ところが多くの人は「すべては自分の意思で選び取って来たもの」と勘違いしながら歯を食いしばって必死に生きており、それはまるで舞台役者が自分の役柄にのめり込み過ぎて「これこそが私の本当の人生だ」と思い込んでいる状態に似ています。

でも私たちの人生にはあらかじめ用意された「台本」がありますので、ストーリーの結末は最初から決められています。まさに、シェークスピアが書き残したように「全世界は一つの舞台であり、すべての男と女はその役者に過ぎない」のですね。

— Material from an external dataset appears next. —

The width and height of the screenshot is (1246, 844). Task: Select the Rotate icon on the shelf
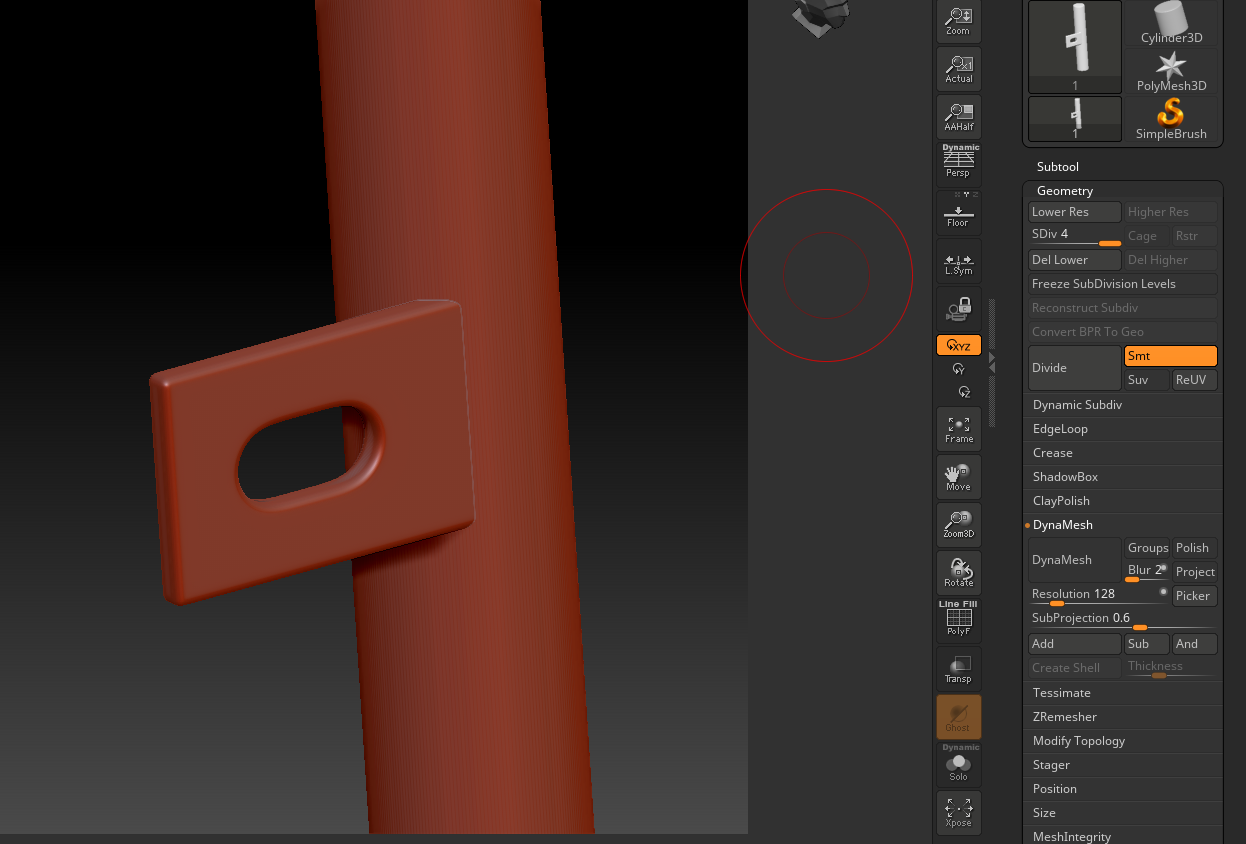[958, 571]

演出家兼舞台監督でもある神から見れば、私たちは決定権を持たないただの「演者」です。いや、多少のアドリブぐらいなら許されているかもしれませんが、それでも舞台全体の「筋」を変えるほどの権限は持っていません。

人生の中で時々発生する「病気」や「事故」は、アドリブを多用し過ぎて脱線気味の役者さんを、ストーリーの「本筋」に引き戻すために必然的に生じている事件だと考えられるのです。舞台監督さんは何が何でも「定められたエンディング」に我々演者を誘導するつもりなんでしょうね(笑)。

私は21歳の時に初めて自分のホロスコープを手書きで作ってみましたが、そこには自分の容姿、性格、才能、悩み、その当時に患っていた「うつ病」に至るまで、すべての事象が詳細に書き記されていました。
まるで自分の「履歴書」か「取扱説明書」を読んでいるような不思議な気分になりましたから、あの時の衝撃は今でも忘れられません。

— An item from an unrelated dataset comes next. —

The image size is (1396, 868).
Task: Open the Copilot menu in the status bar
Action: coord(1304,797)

読めない人から見ればホロスコープはただの「記号の羅列」に過ぎないでしょうが、私たち占星術師が見れば、そこには分厚い自伝本が丸々一冊書けるぐらいの膨大な量の個人情報が含まれているのです。依頼さえあれば、ハリー王子の回顧録よりも長~い「あなただけの物語」を書き上げることができますよ。

もしこの最初の体験が、他の占い師さんに「対面鑑定してもらった」ということであれば「私の容姿を見ながら、それっぽい話を創作しているんだろうな」と疑ったと思います。いわゆる「コールドリーディング」と呼ばれる詐欺的なテクニックですね。
ところが、私は一番最初に自分で自分のホロスコープを解読したのですから、その内容について「誰にも文句のつけようがなかった」んです。

もしこの「現実世界と占星術の内容の一致」を偶然だとするならば、その偶然の発生確率は「チンパンジーが適当にパソコンのキーボードを打っていたら、たまたま村上春樹の小説と同じ内容の文章が完成した」というぐらいの奇跡に思えたのです。要するに、確率的に絶対あり得ないことだ・・・と感じたんですね。

試しに身近な人のホロスコープも作ってみましたが、そこには「機械関係に強く行動的だが、金銭感覚がドンブリな父」「万事について慎重だが、日和見主義で夫の決定に逆らわない母」「芸術的才能に優れた野心的な姉」の性格が鮮やかに浮かび上がって来たのです。ここまで来るともう「偶然の一致かもしれない」という考えは自分の中で完全に消えてしまいました。まさに占星術の魔力に「魂が魅了された瞬間」だったのです。

でも、ここで大きな疑問が湧いて来ます。

確かに私も含め、家族の性格・特技・持病は「ホロスコープ上に記された通り」でしたが、そうなると我々は運命にプログラムされた通りに動くだけの「ロボット」のような存在なのでしょうか?それとも、自分の自由意思で新たな運命を創造できる「小さな神」のような存在なのでしょうか?

いや、そもそも「自由意思」なんてものが、本当にこの世に存在しているんでしょうか?

最近、脳科学の世界において「受動意識仮説」という論文が提出され「人間には自由意思など一切存在していない」という革新的な学説が唱えられ始めています。